Required task
Identify each line in the material below that contains the word "pixels" and copy every such line in full. Treat case as significant.

Dataset content
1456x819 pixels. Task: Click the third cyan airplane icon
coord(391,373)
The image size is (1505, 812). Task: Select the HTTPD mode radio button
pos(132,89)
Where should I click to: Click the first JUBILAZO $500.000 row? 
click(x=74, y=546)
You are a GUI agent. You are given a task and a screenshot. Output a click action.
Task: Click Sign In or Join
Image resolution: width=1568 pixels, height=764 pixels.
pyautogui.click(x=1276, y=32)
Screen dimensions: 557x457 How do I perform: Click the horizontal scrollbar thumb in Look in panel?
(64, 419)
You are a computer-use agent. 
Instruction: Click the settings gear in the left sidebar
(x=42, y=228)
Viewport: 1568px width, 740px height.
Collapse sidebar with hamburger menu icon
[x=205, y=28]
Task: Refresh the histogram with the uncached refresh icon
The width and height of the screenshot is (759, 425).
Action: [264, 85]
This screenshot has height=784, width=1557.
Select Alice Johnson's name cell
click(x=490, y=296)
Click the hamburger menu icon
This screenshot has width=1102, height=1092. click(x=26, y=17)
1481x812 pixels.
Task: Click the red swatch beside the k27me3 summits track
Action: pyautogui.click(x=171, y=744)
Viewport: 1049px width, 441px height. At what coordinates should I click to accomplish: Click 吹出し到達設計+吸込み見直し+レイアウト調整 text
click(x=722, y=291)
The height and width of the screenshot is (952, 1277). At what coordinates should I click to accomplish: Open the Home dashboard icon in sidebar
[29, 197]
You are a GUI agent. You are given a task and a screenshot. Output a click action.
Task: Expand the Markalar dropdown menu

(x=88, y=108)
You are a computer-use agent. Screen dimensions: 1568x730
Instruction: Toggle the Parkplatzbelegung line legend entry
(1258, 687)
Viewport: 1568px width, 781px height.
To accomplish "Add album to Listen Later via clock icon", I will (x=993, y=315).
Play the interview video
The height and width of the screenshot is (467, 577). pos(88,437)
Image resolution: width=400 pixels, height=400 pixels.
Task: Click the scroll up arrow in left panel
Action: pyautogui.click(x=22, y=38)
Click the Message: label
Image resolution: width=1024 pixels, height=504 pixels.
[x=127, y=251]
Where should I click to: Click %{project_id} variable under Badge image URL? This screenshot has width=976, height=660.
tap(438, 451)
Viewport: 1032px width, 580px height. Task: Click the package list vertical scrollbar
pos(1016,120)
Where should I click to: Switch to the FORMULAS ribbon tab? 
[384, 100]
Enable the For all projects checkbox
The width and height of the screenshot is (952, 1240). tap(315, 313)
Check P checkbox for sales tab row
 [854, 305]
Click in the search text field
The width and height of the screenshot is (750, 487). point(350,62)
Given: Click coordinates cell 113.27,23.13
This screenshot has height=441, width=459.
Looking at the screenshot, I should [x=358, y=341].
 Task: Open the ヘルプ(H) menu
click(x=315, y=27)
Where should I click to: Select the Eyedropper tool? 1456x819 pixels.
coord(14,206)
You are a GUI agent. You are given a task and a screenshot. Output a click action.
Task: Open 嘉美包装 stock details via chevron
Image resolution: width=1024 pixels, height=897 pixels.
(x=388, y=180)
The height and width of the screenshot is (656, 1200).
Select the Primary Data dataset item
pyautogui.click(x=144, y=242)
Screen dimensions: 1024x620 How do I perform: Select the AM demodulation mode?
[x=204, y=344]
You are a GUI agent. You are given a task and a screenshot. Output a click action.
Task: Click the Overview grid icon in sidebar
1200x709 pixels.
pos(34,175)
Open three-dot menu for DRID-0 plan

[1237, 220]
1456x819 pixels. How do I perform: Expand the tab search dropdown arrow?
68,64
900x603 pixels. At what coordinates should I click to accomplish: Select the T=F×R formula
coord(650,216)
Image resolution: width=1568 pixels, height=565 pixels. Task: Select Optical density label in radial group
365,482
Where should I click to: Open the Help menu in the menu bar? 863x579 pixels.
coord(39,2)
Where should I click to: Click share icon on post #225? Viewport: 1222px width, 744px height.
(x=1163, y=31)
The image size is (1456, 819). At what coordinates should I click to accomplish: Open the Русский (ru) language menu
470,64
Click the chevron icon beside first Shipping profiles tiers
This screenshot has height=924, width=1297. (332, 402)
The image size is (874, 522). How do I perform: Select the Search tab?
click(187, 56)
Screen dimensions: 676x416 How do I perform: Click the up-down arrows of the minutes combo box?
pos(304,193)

Output of the task
1456x819 pixels. Task: Click the third cyan airplane icon
Image resolution: width=1568 pixels, height=764 pixels.
1481x812 pixels.
Image resolution: width=400 pixels, height=400 pixels.
Image resolution: width=1024 pixels, height=504 pixels.
Where should I click to: Select the Eyedropper tool? 1456x819 pixels.
Image resolution: width=1024 pixels, height=897 pixels.
1200x709 pixels.
1456x819 pixels. How do I perform: Expand the tab search dropdown arrow?
900x603 pixels. At what coordinates should I click to accomplish: Select the T=F×R formula
Image resolution: width=1568 pixels, height=565 pixels. Task: Select Optical density label in radial group
Where should I click to: Open the Help menu in the menu bar? 863x579 pixels.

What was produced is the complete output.